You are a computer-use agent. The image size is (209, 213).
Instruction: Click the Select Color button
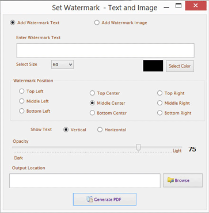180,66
☆ ☆ ☆ ☆ ☆
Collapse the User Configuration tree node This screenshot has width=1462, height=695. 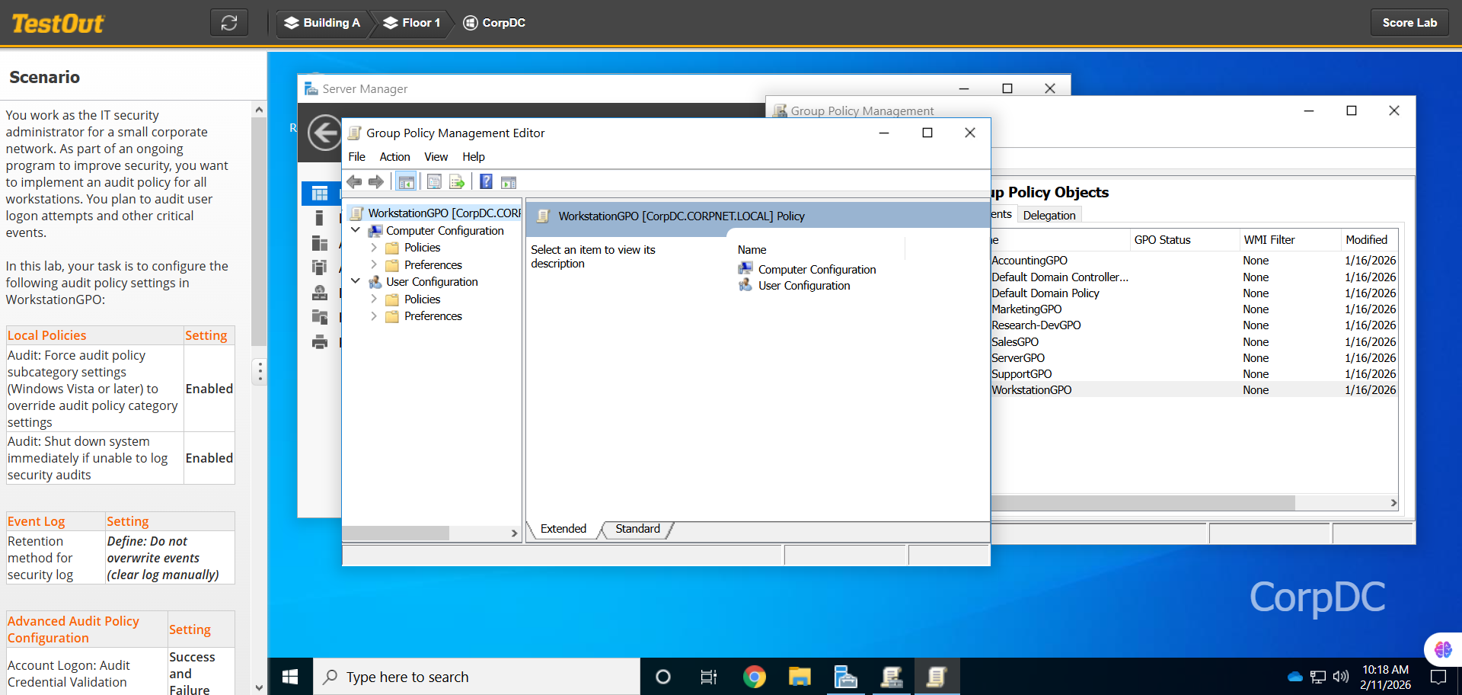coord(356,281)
☆ ☆ ☆ ☆ ☆
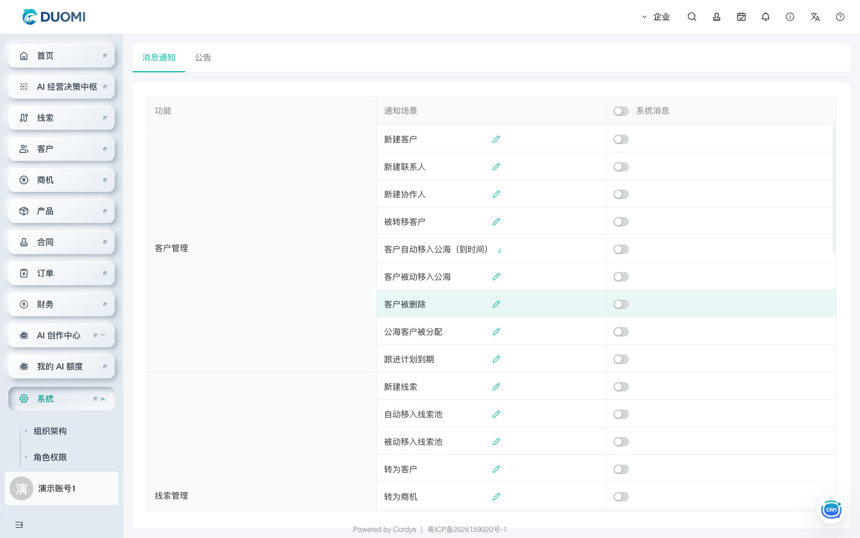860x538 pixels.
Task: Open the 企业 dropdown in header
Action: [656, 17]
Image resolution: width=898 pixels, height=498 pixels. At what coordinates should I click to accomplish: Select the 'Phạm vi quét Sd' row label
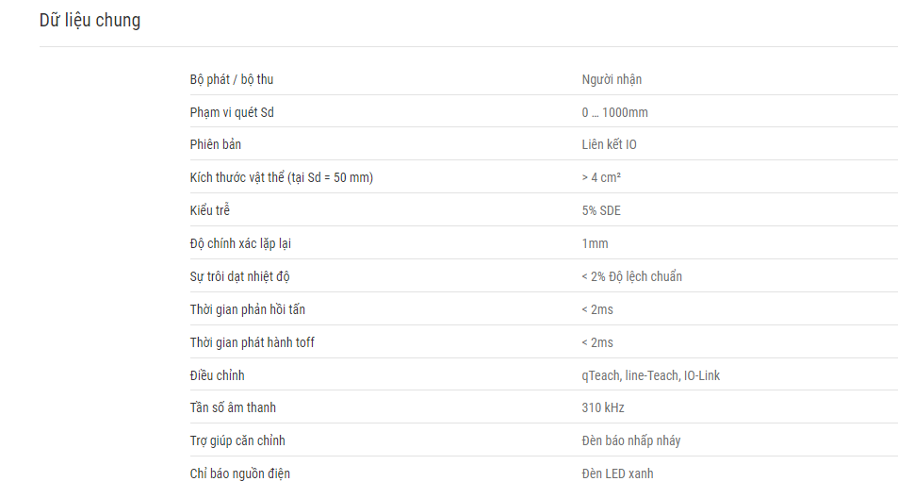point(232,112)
☆ ☆ ☆ ☆ ☆
### Exercice
Reprenez mot pour mot les lignes de la liste situées entre celle qui contient « Image resolution: width=898 » et celle qui contient « point(232,112) », ces deux lignes comprises. Laissez les images hors de votre réponse.

### Solution
Image resolution: width=898 pixels, height=498 pixels. At what coordinates should I click to accomplish: Select the 'Phạm vi quét Sd' row label
point(232,112)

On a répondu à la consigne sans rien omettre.